WHAT YOU ARE ASKED TO DO. Please write out, word for word, the stretch of the methods text below from "Methods & Software" through "and spatial information.".

Methods & Software

Methods

We development experimental methods to investigate molecular states of each cell in its original spatial context.

Deep Dye Drop

Deep Dye Drop

The Dye Drop Assay is a versatile, low-cost, highly reproducible multiplexed microscopy method for obtaining detailed single-cell viability and cell cycle information from perturbation experiments. Dye Drop is composed of two main parts: i) an experimental method where cells in multi-well plates are perturbed in high throughput, stained, and fixed using sequential density displacement, then imaged, and ii) a set of associated computational tools that assign cell cycle state and calculate growth rate metrics. Dye Drop can be combined with CyCIF to yield further molecular and spatial information.

CyCIF

CyCIF

CyCIF (cyclic immunofluorescence) is a robust and inexpensive method for highly multiplexed immunofluorescence imaging using standard instruments and reagents. The concept of repeatedly staining and imaging slides has been around for many years and most commonly involves antibody stripping using denaturants. Gerdes et al (2013) described an approach in which fluorophores are chemically inactivated after each of several rounds of immunofluorescence. The t-CyCIF (Tissue-based cyclic immunofluorescence) method by Lin et al (2018) builds on this and related approaches.

Records from a collection:
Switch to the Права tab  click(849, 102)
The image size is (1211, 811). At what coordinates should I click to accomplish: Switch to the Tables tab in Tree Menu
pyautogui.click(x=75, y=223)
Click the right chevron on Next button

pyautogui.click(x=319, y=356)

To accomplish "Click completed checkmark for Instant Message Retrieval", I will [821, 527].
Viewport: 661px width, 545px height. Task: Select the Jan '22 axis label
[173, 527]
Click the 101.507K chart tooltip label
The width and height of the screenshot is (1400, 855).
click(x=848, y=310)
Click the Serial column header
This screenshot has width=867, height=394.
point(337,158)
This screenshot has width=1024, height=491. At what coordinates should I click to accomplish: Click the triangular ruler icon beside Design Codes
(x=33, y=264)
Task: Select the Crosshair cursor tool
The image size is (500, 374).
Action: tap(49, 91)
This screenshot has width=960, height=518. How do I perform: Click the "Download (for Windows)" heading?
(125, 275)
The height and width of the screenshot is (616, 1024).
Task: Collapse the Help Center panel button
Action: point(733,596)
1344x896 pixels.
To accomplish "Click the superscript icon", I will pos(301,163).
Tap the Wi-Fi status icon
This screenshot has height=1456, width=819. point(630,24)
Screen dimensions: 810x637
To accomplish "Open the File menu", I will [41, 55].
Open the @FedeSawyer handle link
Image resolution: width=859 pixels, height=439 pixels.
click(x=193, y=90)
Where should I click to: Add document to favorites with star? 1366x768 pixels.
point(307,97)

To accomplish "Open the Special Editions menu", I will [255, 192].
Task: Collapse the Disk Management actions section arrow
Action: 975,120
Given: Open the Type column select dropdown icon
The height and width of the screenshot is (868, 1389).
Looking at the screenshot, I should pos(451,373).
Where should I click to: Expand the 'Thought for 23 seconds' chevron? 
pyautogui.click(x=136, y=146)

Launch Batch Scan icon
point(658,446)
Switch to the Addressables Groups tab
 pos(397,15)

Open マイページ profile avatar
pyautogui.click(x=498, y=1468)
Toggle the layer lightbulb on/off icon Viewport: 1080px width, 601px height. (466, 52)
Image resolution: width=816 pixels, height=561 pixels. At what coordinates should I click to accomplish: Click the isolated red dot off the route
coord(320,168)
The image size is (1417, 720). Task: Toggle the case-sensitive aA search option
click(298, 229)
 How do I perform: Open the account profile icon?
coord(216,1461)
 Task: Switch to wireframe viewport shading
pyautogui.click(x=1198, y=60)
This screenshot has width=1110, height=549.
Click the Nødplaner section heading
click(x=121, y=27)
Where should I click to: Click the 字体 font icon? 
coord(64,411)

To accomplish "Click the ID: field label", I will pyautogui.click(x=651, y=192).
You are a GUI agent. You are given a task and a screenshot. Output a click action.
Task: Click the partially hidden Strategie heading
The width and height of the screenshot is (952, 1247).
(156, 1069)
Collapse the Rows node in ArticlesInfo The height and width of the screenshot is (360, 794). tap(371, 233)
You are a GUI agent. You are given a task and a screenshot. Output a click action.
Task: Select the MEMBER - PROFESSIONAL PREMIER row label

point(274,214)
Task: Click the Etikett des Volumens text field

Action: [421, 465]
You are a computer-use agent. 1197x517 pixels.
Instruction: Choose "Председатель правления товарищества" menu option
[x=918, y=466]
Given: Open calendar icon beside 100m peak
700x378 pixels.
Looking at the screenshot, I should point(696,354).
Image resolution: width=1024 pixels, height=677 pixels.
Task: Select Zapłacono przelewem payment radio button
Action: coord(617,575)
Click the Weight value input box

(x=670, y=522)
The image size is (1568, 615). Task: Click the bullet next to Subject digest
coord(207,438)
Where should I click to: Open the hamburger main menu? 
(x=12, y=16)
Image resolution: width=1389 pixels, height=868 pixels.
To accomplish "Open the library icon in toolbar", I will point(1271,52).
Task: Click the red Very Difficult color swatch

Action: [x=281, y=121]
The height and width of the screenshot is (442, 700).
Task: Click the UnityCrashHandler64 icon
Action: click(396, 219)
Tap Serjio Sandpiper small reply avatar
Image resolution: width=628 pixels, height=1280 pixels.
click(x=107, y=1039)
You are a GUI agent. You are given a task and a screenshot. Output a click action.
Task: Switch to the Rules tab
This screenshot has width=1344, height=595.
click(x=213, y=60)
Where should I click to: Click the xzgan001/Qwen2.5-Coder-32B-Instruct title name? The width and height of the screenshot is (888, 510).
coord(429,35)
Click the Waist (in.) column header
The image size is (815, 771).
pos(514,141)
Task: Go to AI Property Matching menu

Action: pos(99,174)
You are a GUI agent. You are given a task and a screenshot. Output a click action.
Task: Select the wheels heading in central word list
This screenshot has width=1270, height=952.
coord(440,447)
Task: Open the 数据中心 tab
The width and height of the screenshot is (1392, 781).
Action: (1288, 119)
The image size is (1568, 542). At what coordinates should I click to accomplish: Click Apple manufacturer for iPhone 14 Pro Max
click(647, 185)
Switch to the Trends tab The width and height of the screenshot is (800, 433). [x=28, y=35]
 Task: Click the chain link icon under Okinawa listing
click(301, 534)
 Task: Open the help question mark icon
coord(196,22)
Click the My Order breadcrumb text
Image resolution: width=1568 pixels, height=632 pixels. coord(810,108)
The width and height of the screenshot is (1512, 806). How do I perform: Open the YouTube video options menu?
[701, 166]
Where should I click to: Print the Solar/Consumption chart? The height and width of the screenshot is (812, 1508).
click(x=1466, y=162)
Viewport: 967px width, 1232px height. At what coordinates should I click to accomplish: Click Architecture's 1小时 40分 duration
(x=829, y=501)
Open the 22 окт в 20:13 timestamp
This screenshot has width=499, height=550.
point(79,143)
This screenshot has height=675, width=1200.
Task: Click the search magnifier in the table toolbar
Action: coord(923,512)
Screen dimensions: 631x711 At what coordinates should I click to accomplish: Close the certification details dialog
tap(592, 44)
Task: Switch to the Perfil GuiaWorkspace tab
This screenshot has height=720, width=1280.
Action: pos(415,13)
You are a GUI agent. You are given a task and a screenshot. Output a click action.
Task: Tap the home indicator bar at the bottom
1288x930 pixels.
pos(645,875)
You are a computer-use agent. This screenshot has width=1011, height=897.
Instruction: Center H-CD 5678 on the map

EXERCISE RESPONSE.
Methods & Software

Methods

We development experimental methods to investigate molecular states of each cell in its original spatial context.

Deep Dye Drop

Deep Dye Drop

The Dye Drop Assay is a versatile, low-cost, highly reproducible multiplexed microscopy method for obtaining detailed single-cell viability and cell cycle information from perturbation experiments. Dye Drop is composed of two main parts: i) an experimental method where cells in multi-well plates are perturbed in high throughput, stained, and fixed using sequential density displacement, then imaged, and ii) a set of associated computational tools that assign cell cycle state and calculate growth rate metrics. Dye Drop can be combined with CyCIF to yield further molecular and spatial information.